SUPPLIED RECORDS
BEGIN
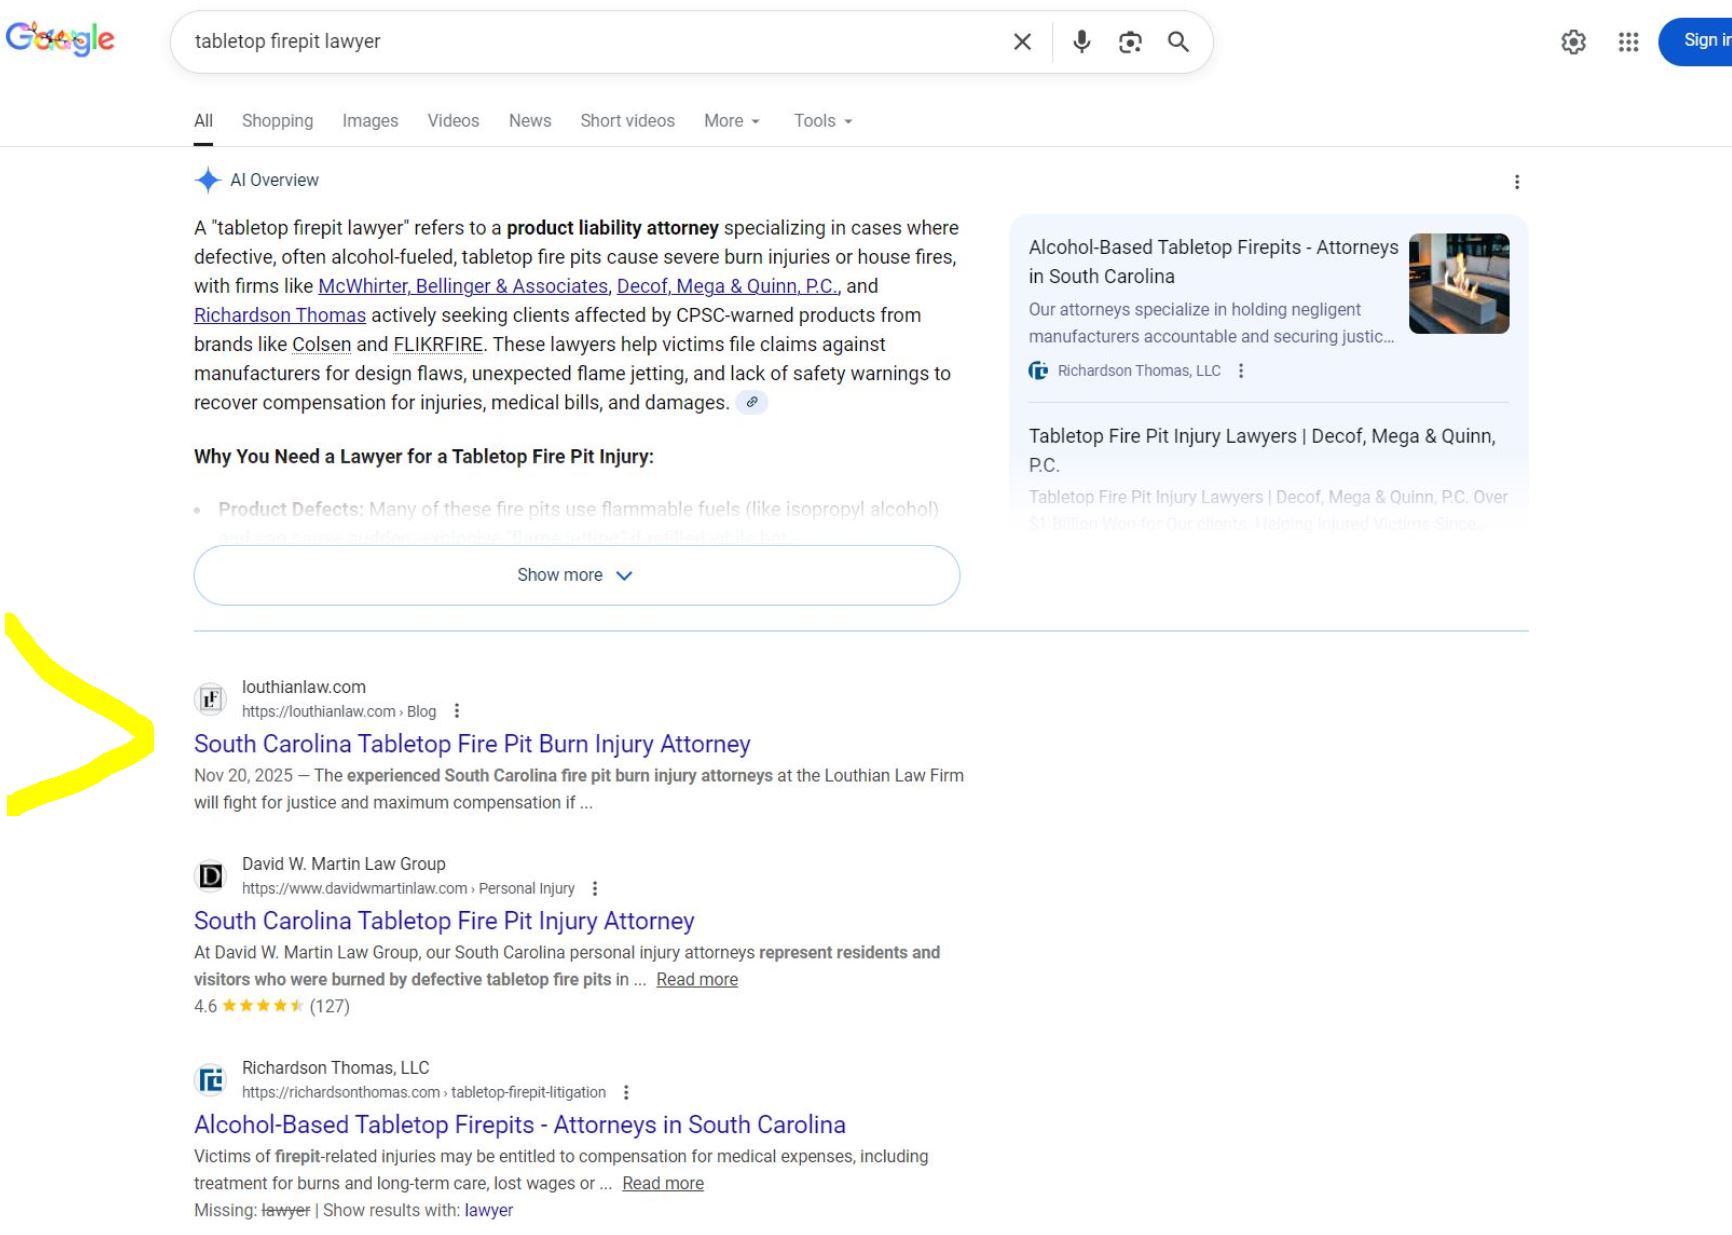Open Google settings gear
This screenshot has height=1235, width=1732.
pos(1573,42)
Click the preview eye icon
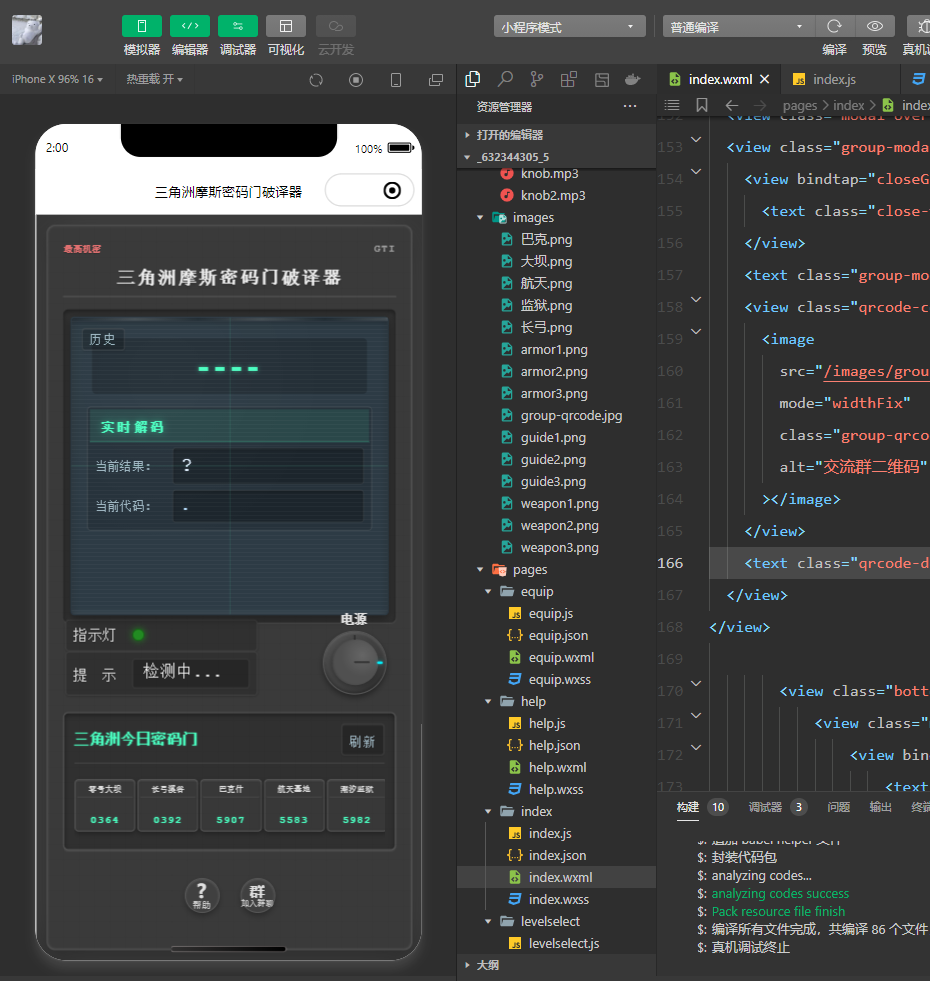 coord(875,26)
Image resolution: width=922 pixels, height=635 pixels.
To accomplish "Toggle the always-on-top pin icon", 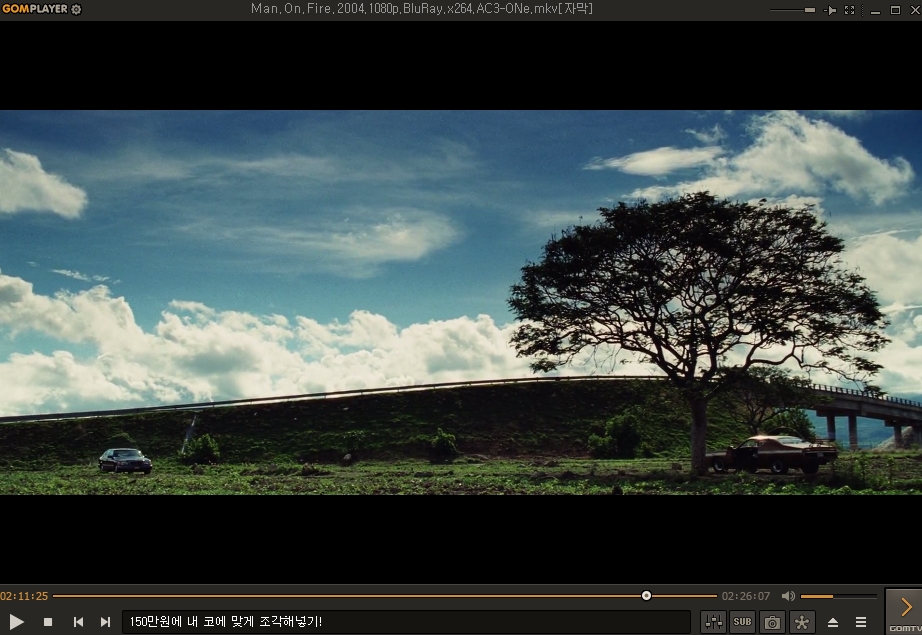I will [x=830, y=10].
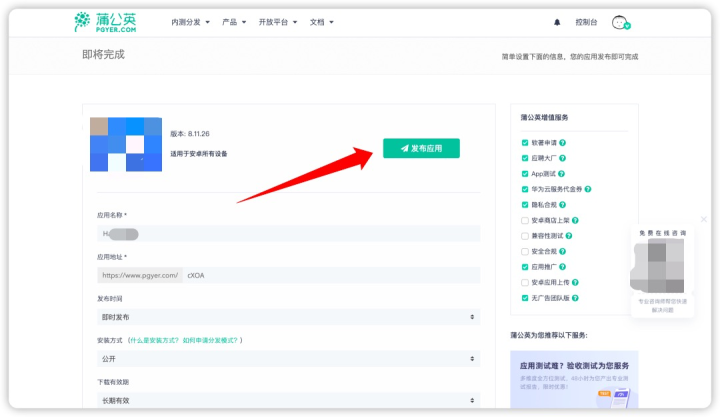The image size is (720, 417).
Task: Open the 开放平台 menu
Action: [x=278, y=22]
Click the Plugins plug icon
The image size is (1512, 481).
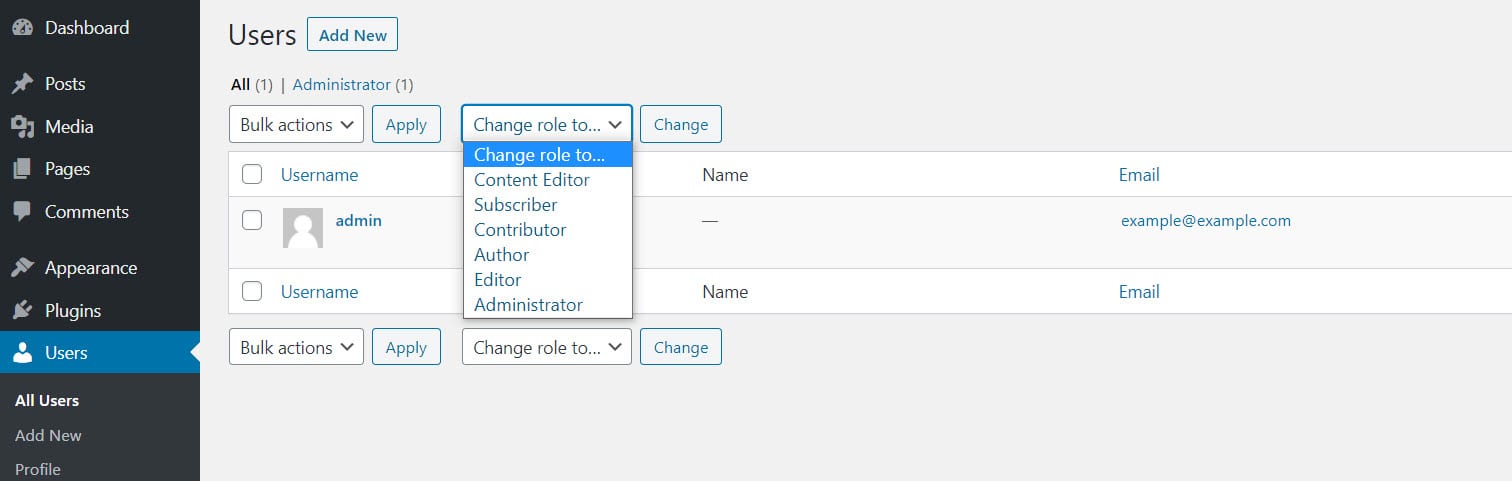coord(22,311)
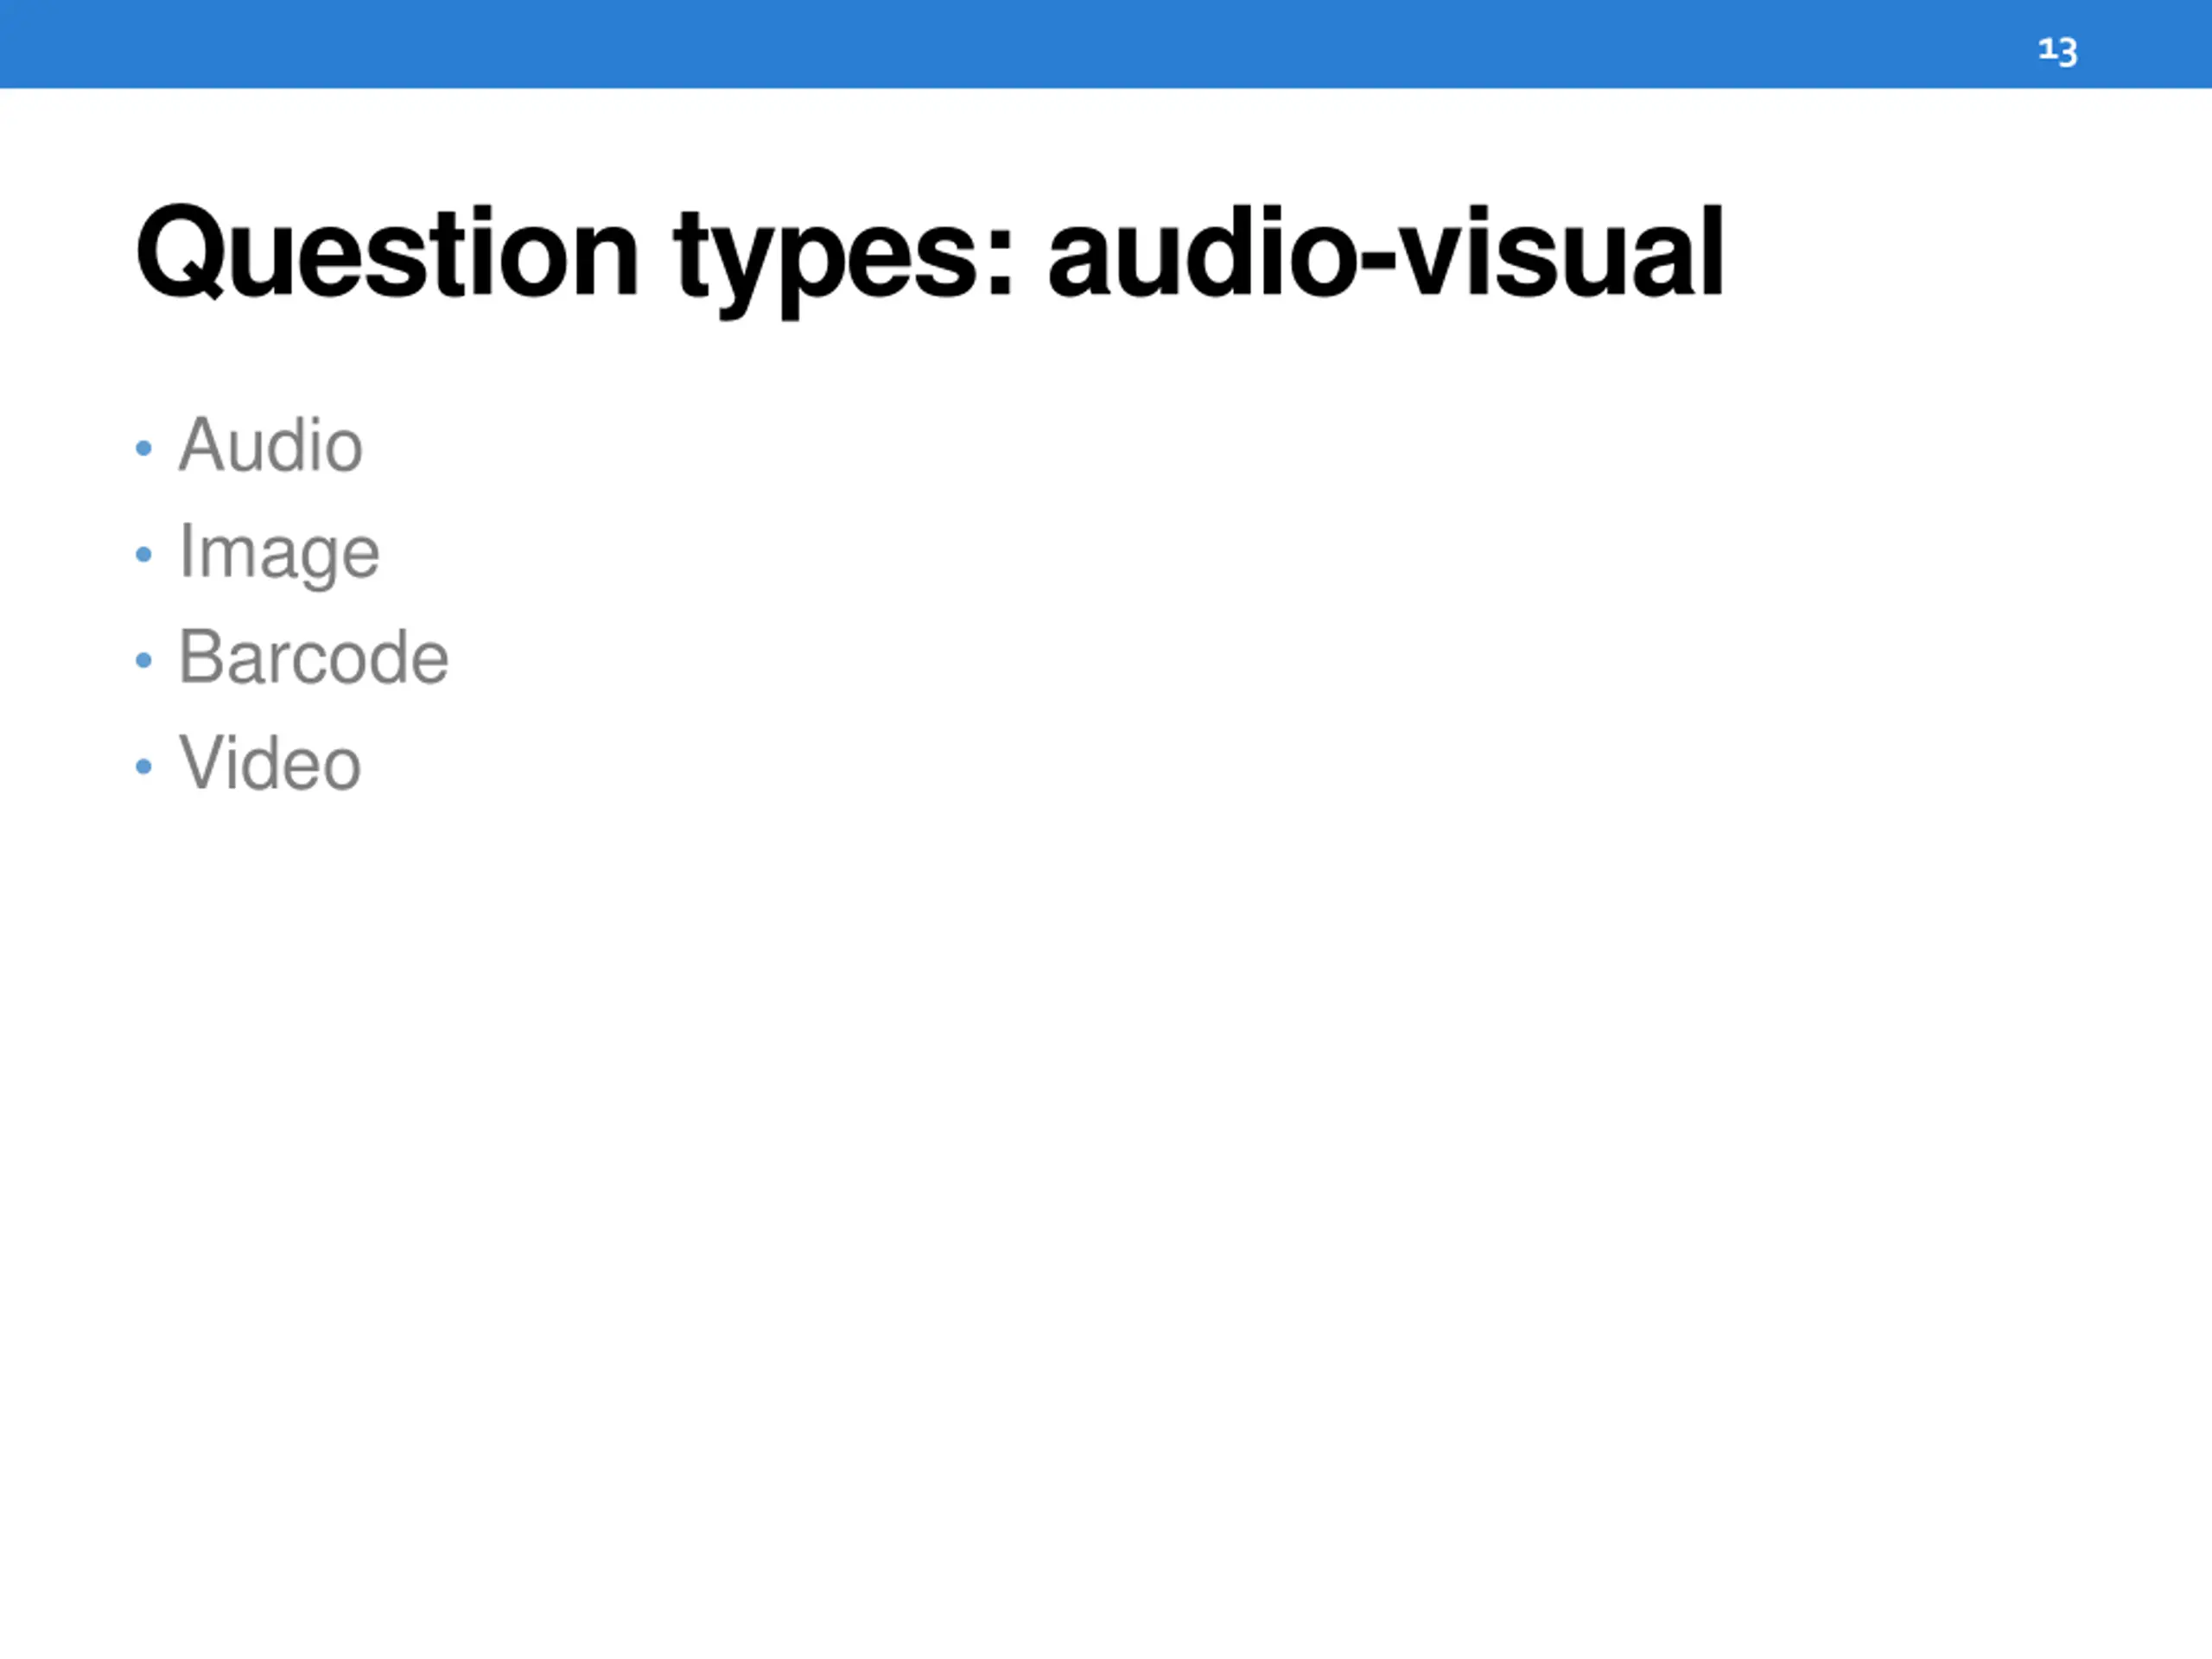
END
ABOUT THIS TASK
The lines from the one holding "Click the Plugins plug icon" through the end of the entries are to be transcribed exactly, both ends included, with the pictures left out.

SOLUTION
Click the Plugins plug icon
The image size is (1512, 481).
coord(22,311)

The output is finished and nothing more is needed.